34. roldefol (Posts: 4097; Member since: 28 Jan 2011)
Unfortunately, carriers consider "cool factor" when deciding when/if they should carry a new device. And yes, there are a lot of misconceptions out there, but there's typically a grain of truth - even if it's outdated truth - behind them. Is Android still fragmented? Yes, but it's not really a problem anymore. Is iOS still locked down and lacking customization? To an extent, but they've added enough features to iOS 7 that the playing field has been leveled.
I try to challenge people's notions and make the point that every OS has its merits and demerits, but there's no arguing with fanboys. I'm currently debating sticking with Android or switching to WP8, so I need my notions challenged too. I want to make sure I'm not running from a sour Android experience if all I need is to try a different vendor.
42. zdprince (Posts: 24; Member since: 10 May 2013)

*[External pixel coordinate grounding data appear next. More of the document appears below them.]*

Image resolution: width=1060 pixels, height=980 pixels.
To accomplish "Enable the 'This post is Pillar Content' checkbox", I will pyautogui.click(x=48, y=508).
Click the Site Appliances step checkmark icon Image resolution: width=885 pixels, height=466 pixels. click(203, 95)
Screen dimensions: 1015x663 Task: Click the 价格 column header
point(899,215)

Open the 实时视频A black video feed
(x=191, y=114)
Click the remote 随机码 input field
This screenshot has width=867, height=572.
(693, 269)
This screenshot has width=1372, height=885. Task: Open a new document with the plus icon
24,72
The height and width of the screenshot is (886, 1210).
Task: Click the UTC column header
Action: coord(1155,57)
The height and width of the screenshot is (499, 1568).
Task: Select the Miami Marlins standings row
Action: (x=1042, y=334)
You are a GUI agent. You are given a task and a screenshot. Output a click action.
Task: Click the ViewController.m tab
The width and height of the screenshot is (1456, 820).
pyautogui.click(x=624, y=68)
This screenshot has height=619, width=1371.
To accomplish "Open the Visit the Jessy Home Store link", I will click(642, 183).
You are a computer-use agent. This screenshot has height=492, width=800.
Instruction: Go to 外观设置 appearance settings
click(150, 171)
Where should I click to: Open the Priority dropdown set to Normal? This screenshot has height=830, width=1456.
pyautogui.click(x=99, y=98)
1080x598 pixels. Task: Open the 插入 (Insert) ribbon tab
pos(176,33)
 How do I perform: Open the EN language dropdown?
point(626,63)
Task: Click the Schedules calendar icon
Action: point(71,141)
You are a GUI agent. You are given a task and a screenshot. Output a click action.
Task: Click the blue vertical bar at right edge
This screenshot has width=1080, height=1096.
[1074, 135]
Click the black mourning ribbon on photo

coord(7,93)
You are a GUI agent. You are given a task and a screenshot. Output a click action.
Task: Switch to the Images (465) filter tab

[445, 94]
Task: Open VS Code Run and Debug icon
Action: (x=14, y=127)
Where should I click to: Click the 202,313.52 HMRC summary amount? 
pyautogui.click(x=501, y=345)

Well I would say Apple used advertisements and propagandas to beat others but for how long did this last. 2007 to 2010 and then Samsung & Android caught up with them. Microsoft was concentrated on corporate areas and not the end users but just look at how fast they managed to get to WP8 and now coming with WP8.1. We now have an OS which is user and business ready which the others do not have or you have to buy apps to get there. which does not even give the same experience...
I think we should now see Microsoft differently from even 6 years ago because they now listen and delivers.
And device wise, we all know that no company beats Nokia...
43. roldefol (Posts: 4097; Member since: 28 Jan 2011)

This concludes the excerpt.